The Virginia Small Business Financing Authority (Aaa///) is set to price Wednesday $125 million of Pure Salmon Virginia LLC Project environmental facilities revenue bonds, Series 2022, serials 2052. Wells Fargo Bank.
The Colorado School of Mines Board of Trustees (A1/A+//) is set to price Wednesday $118.505 million of institutional enterprise revenue bonds, consisting of $47.820 million of green bonds, Series A; $20.860 million of bonds, Series B; $15.415 million of taxable, Series C; and $34.410 million of fixed-rate notes, Series D. Morgan Stanley & Co
The California Infrastructure and Economic Development Bank (/AAA/AAA/) is set to price Tuesday $106.180 million of Infrastructure State Revolving Fund revenue bonds, Series 2022A. J.P. Morgan Securities.

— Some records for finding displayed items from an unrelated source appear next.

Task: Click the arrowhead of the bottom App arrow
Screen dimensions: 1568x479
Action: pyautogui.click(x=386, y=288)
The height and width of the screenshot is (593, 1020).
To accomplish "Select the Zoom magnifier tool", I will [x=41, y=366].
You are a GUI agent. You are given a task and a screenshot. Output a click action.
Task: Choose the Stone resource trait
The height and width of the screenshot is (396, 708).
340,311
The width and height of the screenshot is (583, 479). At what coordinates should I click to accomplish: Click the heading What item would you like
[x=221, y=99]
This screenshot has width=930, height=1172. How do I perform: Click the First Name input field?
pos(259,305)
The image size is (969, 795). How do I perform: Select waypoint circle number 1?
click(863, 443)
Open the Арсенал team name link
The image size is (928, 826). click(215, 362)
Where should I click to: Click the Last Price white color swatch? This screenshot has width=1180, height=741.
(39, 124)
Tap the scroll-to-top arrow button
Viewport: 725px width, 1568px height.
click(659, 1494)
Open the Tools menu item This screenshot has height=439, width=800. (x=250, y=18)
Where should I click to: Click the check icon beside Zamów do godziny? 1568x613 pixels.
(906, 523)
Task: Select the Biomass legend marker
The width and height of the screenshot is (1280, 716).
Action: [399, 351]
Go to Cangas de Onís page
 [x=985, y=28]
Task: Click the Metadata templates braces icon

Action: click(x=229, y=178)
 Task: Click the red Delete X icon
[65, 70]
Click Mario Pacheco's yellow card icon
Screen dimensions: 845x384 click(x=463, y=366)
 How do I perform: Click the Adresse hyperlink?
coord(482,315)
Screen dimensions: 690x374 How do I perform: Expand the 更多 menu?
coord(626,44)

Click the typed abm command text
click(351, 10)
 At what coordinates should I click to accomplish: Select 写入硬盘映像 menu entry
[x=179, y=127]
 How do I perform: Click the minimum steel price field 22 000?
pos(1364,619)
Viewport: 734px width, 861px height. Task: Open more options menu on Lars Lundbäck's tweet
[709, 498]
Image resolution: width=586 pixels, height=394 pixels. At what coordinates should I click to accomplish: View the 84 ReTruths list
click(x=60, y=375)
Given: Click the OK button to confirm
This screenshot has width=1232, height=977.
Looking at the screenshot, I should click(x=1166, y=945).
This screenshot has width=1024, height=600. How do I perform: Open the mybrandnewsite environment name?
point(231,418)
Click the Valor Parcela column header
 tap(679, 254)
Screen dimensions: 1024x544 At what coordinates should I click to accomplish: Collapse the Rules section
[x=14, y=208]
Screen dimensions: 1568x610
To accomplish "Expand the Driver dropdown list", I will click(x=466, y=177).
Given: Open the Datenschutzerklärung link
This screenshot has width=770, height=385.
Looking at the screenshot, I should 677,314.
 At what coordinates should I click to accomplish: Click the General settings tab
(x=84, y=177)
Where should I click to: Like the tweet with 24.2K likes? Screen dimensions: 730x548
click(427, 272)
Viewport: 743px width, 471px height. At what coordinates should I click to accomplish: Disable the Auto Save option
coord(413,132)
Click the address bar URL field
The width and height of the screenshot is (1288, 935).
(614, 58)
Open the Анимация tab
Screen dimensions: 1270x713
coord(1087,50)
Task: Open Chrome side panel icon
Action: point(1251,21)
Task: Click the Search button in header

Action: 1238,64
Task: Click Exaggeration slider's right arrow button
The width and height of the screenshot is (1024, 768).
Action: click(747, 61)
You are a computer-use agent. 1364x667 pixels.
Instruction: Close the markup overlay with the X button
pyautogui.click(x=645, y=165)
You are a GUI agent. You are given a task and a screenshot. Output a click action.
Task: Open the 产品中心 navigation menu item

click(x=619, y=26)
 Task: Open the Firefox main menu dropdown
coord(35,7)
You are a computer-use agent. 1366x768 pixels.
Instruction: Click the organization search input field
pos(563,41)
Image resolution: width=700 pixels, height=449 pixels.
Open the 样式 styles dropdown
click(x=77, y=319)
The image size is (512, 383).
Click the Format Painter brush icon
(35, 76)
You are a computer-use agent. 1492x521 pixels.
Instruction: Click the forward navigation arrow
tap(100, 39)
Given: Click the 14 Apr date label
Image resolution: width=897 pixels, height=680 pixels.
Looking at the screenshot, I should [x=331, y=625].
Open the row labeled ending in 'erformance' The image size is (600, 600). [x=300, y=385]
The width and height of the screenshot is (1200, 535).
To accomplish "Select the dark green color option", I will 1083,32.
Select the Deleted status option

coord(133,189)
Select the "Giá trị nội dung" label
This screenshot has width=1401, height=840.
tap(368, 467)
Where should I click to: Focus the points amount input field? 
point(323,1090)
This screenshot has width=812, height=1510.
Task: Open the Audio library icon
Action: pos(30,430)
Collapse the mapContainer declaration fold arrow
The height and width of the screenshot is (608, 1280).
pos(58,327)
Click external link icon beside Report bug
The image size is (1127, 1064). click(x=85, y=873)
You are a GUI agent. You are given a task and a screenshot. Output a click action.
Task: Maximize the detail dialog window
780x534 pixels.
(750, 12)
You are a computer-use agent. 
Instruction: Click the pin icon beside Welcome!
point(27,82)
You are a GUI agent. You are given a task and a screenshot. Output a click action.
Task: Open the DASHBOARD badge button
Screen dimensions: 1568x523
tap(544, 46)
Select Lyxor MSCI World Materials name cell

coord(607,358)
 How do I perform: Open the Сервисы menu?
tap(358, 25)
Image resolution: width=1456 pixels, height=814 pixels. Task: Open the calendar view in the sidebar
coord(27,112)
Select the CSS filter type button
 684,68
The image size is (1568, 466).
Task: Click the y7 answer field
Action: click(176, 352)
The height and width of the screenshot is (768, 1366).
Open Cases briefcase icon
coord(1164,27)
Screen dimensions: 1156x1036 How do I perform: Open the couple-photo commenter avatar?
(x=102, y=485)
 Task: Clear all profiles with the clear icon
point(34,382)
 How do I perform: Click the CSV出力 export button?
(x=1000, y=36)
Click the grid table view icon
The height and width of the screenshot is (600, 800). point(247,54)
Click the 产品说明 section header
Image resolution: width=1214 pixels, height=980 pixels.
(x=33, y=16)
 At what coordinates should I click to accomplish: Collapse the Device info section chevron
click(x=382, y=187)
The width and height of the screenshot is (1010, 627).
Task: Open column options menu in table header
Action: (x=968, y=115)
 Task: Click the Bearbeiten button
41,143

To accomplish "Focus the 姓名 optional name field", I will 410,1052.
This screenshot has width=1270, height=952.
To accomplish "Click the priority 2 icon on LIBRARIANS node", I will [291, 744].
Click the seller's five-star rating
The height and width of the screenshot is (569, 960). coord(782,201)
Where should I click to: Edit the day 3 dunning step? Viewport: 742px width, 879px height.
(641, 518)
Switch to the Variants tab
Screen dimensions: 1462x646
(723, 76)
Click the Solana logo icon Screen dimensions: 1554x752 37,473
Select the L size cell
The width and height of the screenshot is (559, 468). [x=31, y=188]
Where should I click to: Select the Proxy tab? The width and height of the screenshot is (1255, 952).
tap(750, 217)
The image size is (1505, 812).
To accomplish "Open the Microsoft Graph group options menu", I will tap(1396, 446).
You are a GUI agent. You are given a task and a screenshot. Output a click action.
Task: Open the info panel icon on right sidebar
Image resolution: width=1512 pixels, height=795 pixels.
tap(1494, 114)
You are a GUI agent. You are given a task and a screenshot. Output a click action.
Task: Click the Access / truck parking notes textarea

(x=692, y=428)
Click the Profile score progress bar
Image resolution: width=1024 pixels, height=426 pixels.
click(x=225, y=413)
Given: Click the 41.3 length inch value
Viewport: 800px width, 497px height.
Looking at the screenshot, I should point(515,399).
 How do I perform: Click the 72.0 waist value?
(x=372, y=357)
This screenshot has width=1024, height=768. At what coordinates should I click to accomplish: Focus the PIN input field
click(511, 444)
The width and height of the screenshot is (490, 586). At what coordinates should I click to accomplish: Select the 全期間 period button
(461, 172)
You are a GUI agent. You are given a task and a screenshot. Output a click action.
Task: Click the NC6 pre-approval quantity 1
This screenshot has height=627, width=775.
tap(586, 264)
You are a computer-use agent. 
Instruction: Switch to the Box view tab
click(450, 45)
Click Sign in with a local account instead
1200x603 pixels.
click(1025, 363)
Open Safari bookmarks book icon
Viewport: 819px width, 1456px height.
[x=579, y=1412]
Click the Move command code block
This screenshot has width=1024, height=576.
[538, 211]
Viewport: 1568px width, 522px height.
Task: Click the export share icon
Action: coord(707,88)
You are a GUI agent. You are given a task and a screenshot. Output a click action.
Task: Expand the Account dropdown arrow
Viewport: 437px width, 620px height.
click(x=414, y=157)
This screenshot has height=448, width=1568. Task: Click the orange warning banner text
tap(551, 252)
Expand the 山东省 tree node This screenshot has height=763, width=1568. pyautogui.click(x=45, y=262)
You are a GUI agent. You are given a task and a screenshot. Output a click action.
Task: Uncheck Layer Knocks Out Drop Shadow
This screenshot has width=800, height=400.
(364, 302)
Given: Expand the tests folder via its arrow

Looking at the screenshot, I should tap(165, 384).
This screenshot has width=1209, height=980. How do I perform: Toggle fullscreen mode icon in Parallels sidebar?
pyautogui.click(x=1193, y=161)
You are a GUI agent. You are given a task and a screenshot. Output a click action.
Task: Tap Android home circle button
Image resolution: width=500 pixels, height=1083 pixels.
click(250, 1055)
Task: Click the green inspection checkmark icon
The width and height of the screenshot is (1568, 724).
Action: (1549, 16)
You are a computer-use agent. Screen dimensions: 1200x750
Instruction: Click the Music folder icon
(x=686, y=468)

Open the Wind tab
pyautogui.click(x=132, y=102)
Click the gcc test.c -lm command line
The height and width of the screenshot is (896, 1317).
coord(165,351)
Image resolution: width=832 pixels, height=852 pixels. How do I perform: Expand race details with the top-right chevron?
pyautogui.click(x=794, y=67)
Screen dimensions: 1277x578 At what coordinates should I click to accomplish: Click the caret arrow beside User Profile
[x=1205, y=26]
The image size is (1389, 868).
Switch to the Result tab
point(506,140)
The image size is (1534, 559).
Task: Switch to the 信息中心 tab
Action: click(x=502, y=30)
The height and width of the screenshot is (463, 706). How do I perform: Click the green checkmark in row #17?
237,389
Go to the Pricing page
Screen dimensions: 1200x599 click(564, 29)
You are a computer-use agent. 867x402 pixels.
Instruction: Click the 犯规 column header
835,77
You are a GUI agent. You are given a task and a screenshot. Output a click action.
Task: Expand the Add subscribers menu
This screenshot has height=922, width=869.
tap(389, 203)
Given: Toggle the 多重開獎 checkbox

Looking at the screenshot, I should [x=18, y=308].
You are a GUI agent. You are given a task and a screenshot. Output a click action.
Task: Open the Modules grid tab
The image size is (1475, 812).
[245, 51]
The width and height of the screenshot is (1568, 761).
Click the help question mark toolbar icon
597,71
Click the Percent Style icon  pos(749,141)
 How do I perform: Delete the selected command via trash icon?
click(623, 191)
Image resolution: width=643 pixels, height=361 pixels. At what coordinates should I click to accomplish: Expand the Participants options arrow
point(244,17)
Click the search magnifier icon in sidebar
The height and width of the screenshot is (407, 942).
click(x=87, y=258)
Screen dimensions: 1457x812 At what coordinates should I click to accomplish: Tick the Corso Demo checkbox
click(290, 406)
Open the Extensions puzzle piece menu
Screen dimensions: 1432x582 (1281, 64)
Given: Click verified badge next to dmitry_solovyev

The Monmouth County Improvement Authority, New Jersey, (Aaa/AAA/AAA/) is set to price Tuesday $104.695 million of governmental pooled loan revenue bonds, consisting of $51.460 million, Series 2022B, serials 2023-2042, and $53.235 million, Series 2022C, serials 2023-2042. Raymond James & Associates.
The California Health Facilities Financing Authority (/A-/A/) is set to price Thursday $100 million of Adventist Health System/West revenue bonds, Series 2022A, serial 2028. RBC Capital Markets.
DeKalb County, Georgia, (//AA-/) is set to sell $551.710 million of Second Resolution water and sewerage revenue bonds, Series 2022, at 10 a.m. eastern Tuesday.
The Cherry Hill Township Board of Education, New Jersey, (Aa2///) is set to sell $300 million of school bonds, Series 2022, at 11 a.m. Thursday.